I looked over at Josh. He was still studying the approaching space craft. I started to reach inward, to run the appropriate calculations, then stopped myself. Josh had the same model iBrain I did; he could have run the calculations himself if he wanted a scientific answer. But he’d asked me, so I complied with his unspoken wish for some old-fashioned human sociability. We may have had transistors instead of neurons, but we were still human. “Well…” I thought about it, contemplating the information I had stored in local memory. There’d only been one major crash before now – the first interstellar ship ever launched. There’d been a malfunction – or sabotage, it was never proven which. The Enterprise, it’d been called. An Orion style design, it was mile long and weighed more then a small city. The impact had taken out Australia.

“Well, it’s not that big, is it?” I finally responded. “And it’s slowing fast enough I don’t think it’ll hit that hard. Maybe… a hundred square miles for sure? “

Josh nodded, indicating that he’d come to the same conclusion. The ship was larger now, bigger then my thumb. I tried to think of something to say, something that fit the situation, but couldn’t. I’d already sent letters to all my friends, my family, and my lawyer. There was nothing to do but wait for certain death–

BOOM.

Well, “boom” doesn’t quite cover the sound a hydrogen bomb makes when it goes off a hundred miles above you.
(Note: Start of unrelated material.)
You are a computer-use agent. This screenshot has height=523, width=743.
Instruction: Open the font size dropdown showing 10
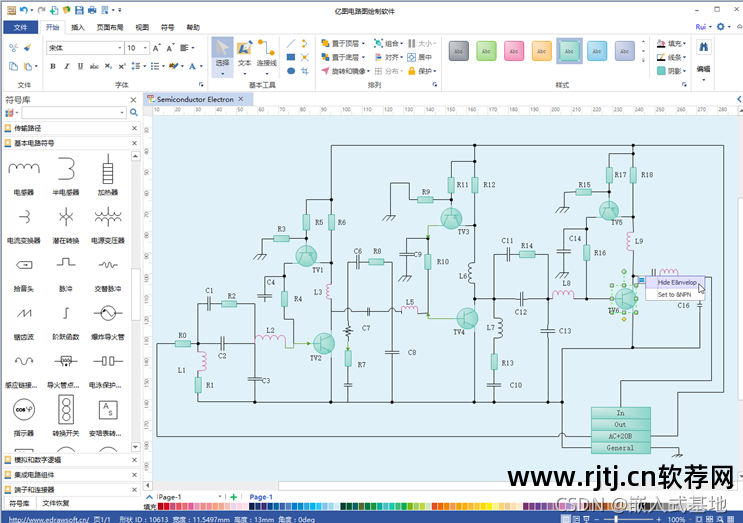146,48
All the shatterproof glass in the skylights shattered, raining down upon us and the few others who hadn’t run screaming from the building. My ‘net connection went down a moment later when the EMP hit, bringing down all unshielded electronics. Fortunately our iBrains were completely shielded, but the mall’s power system wasn’t so lucky. The PA system cut out with a squeal and the lights sparked from the overload and flickered out. Then it happened again.

BOOM.

It wasn’t quite as impressive this time around, with no electronics left to disrupt or glass to shatter, but –

BOOM.

Another explosion blossomed in the sky beside the plummeting freighter, and I suddenly realized what was happening: the Navy ships in orbit were firing nuclear warheads, trying to use the explosions to nudge the ship off course.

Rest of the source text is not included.